Me crié en un mundo agrícola y con una muy pequeña explotación ganadera, vacas, terneros y cerdos. Viví el cuidado y la atención que merecen los animales de corral, quizás por este aprendizaje cultural nunca comprendí cómo a un bobino se le pudo cambiar la dieta, por la maldita codicia, hasta enloquecerlo y contaminar a los consumidores.

Siento el sustantivo toro como una palabra de sonoridad potente,  que puede tener varios significados. Para un japonés o un amante del atún rojo, toro es una de las partes mas apreciadas, el corte de la ventresca con una grasa infiltrada valoradísima, un bocado de una textura gastronómicamente excepcional.

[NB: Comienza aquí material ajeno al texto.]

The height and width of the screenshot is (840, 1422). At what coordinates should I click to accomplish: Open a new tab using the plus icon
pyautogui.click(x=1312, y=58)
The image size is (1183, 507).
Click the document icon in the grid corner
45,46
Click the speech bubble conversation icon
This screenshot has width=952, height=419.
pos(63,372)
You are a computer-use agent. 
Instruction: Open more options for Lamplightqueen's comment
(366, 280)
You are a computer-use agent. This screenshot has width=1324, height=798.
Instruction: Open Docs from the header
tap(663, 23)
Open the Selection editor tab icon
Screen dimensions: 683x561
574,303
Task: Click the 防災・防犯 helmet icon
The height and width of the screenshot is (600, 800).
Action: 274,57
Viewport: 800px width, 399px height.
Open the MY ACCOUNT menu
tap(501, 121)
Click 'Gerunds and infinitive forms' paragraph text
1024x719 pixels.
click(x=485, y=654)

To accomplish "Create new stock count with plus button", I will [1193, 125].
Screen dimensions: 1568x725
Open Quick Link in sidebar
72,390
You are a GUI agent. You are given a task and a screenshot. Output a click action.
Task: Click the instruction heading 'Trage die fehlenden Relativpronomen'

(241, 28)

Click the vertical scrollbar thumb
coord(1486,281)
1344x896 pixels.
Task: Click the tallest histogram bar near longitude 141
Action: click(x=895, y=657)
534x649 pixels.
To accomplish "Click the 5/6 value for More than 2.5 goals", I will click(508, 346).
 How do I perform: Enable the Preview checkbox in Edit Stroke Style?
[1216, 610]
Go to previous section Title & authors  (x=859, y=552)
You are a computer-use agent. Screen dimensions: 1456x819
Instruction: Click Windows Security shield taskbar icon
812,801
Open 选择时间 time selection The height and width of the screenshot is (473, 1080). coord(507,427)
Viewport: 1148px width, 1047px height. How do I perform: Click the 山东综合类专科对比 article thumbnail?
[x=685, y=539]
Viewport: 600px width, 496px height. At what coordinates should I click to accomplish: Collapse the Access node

Toro en mi universo infantil, familiar y agrícola, significa también la potente máquina para nivelar terrenos de cultivo y asentar caminos.

Toro en mis recuerdos de salidas familiares, es una silueta en la cima de una colina de un paisaje, en el camino de un pequeño viaje.  Una imagen que me conducía a relacionarlo con uno de los brandys que vendíamos en la tienda familiar.

Toro en mis emociones artísticas, son impactantes y bellísimas imágenes de atletas cretenses, o dibujos y pinturas de Goya, Manet, Picasso, Miró, Dalí, Botero o Barceló. Obras artísticas que calaban en mí, y me preguntaba  cómo sería asistir al espectáculo de una corrida? En mi entorno familiar no hay ni una pizca de cultura taurina, nadie nunca me habló del mundo del toro. Pero mi profesión me ha conducido a conocer a verdaderos fans de la tauromaquia, y ellos despertaron mi interés por la experiencia taurina, mi curiosidad por llegar a entender esta pasión.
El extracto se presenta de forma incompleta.